Advocates go to court over transfer of Sask. man from prison to psychiatric facility

A Vancouver-based legal aid group is arguing Joey Toutsaint needs to be moved out of the Saskatchewan Penitentiary and into the Saskatoon Regional Psychiatric Centre immediately, "to save him from dying."

Lawyers for Prisoners' Legal Services and Justice department argue over where Joey Toutsaint should be kept

The men's maximum security unit of the Saskatchewan Penitentiary in Prince Albert, Sask. (Thomas Porter/Canadian Press)

Advocates fighting for the transfer of a Dene man from a federal prison to a psychiatric facility had their day in Federal Court in Vancouver on Wednesday.

Prisoners' Legal Services, a Vancouver-based legal aid group, is arguing Joey Toutsaint needs to be moved out of the Saskatchewan Penitentiary and into the Saskatoon Regional Psychiatric Centre immediately, "to save him from dying."

Lawyers from the Department of Justice are opposing such an order from the court, saying decisions about where Toutsaint is held should be up to the health care professionals of the Correctional Service of Canada (CSC) currently working with him in the prison.

"These people, they have testified about what they're doing and I submit they're doing the best they can and it would be wrong to move Mr. Toutsaint abruptly," said department of justice lawyer Stephen McLachlin.

Toutsaint, who is in his early 30s, has been convicted of more than 70 criminal offences, of which nearly 30 are for violent, sexual, threatening or weapons-related offences.
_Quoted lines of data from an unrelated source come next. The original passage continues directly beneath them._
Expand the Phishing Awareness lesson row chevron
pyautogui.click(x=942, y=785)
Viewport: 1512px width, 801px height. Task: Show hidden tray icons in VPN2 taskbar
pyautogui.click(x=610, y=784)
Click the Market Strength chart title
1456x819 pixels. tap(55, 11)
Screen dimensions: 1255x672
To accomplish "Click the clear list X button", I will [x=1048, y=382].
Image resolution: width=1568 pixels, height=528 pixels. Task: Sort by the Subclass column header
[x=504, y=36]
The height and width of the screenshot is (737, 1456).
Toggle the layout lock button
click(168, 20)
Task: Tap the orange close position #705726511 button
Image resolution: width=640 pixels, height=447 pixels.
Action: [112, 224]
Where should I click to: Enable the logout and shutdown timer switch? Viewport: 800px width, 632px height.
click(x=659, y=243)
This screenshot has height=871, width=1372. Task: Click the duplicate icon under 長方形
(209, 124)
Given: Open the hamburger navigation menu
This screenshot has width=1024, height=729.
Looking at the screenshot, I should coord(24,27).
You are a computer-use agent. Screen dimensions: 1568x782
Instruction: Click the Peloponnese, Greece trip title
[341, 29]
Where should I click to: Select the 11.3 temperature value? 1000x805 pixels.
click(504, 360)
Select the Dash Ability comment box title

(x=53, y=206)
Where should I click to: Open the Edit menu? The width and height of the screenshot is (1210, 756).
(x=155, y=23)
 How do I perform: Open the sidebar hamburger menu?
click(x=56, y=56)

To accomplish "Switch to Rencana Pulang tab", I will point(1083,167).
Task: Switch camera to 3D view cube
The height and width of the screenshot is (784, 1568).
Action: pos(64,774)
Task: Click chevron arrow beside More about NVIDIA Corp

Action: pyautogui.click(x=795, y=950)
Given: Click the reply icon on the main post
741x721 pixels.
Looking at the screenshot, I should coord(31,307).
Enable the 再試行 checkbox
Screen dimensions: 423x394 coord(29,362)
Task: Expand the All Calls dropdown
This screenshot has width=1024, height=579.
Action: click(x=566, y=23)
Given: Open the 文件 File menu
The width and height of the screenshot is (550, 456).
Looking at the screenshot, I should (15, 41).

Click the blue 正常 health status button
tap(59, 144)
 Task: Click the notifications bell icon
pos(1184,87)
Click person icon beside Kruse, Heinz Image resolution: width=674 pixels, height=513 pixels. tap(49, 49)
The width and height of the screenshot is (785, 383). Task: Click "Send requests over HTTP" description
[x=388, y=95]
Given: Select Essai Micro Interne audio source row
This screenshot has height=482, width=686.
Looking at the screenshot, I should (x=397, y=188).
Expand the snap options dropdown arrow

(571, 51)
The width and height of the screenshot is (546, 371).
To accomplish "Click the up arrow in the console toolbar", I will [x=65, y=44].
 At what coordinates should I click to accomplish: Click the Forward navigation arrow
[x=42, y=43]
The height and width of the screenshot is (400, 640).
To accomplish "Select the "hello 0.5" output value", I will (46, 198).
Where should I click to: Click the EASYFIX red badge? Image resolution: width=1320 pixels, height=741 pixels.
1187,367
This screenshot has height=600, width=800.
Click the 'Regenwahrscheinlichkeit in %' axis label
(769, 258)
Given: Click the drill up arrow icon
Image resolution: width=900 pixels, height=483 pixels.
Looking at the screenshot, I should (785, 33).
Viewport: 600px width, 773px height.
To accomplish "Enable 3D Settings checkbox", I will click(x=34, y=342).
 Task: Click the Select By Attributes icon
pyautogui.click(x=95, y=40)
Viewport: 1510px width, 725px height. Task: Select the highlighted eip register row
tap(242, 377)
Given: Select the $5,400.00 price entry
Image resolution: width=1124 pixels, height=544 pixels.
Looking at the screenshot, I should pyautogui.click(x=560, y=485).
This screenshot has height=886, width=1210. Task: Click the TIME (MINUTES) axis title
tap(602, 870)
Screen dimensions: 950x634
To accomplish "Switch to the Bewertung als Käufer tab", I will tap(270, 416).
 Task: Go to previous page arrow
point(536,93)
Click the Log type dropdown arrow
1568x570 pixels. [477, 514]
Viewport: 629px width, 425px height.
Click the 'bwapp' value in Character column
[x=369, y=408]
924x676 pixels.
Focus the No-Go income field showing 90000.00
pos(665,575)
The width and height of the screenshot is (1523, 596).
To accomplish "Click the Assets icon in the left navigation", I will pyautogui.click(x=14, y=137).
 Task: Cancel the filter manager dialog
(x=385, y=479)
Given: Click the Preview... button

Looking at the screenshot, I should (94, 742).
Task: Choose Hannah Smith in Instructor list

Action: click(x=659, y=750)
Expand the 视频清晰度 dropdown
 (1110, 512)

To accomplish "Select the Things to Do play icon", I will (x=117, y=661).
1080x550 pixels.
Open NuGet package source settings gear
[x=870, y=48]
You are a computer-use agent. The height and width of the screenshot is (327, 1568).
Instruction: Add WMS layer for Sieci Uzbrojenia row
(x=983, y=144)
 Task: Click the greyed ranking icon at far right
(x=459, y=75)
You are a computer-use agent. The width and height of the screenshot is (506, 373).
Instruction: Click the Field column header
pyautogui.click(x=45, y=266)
He is currently serving an indeterminate prison sentence after being designated a dangerous offender.

Court documents say many of his offences have involved justice workers, mostly guards at the various correctional facilities where he has been incarcerated.

According to court documents, Toutsaint has spent the bulk of his time in federal prison in segregation, both voluntary and involuntary. 

Court documents state Toutsaint has "a sad history." Initially raised by his grandfather in his home community of Black Lake, Sask., Toutsaint went to live with his mother after his grandfather died. A month after he went to live with her, his mother was hit by a car and died. 

"Through no real fault of his own, his path in life was laid down many years ago with the death of his primary caregiver, his grandfather, and the subsequent and most tragic death of his mother," states a 2014 court document. 

Human rights complaint filed

Prisoners' Legal Services is representing Toutsaint in a complaint to the Canadian Human Rights Commission based on the conditions in which he's been incarcerated. His complaint alleges he's been discriminated against in prison on the basis of a mental disability and his Indigenous identity.

The complaint, filed in May 2018, has yet to be resolved.

In February, Toutsaint's advocates also turned to the Federal Court with an injunction request stating Toutsaint was self-harming on a regular basis and thinking of suicide "almost every day" in segregation.

Since February the court has ordered temporary changes to the way Toutsaint is being held in custody. But his advocates are concerned with the way CSC has responded to those orders to date.

"I do think that a very clear order is necessary based on the way that his sentence has been managed in the past," said his lawyer Deborah Charles.

She said that even after the court ordered for Toutsaint to receive three hours of "personal contact medical therapy" every day, Toutsaint was receiving that contact through his cell door and that doesn't meet the standard for "meaningful human contact."

The Regional Psychiatric Centre in Saskatoon. (CBC)

Charles said what he really needs is to be transferred immediately to the Regional Psychiatric Centre in Saskatoon, a mental health facility operated by CSC.

Once there they want him to be provided with regular, intensive one-on-one counselling and regular access to cultural practices like sweats and pipe ceremonies.

His advocates maintain if he is not moved at the earliest possible date, Toutsaint is at a high risk of "life-threatening self harm and even death."

Department of justice lawyer says government is 'doing its best'

The department of justice's lawyer said in court that Toutsaint's situation is complex and that he wasn't there to dismiss the inmate's history of abuse and other struggles.

"He is an inmate and a mental health patient," McLachlin told the court.

"I'm not saying it's all roses… it absolutely is not," he said.

McLachlin argued how Toutsaint is held in custody should be up to the professionals within CSC who are already working with him and that the judge should defer to their expertise and not override it with a court order.

McLachlin also said Toutsaint has been receiving cultural guidance from a Dene Elder while in the Saskatchewan Penitentiary, who has been providing access to sweats and pipe ceremonies.

"The government's evidence is that it's doing its best," said McLachlin, adding that the team of health professionals working with Toutsaint say it would be "detrimental" to move him right now.

"He's not ready… The move that he wants could come, if the conditions were appropriate," said McLachlin.

The judge has reserved his decision until a later date.

Toutsaint remains in isolation in a health unit at the Saskatchewan Penitentiary.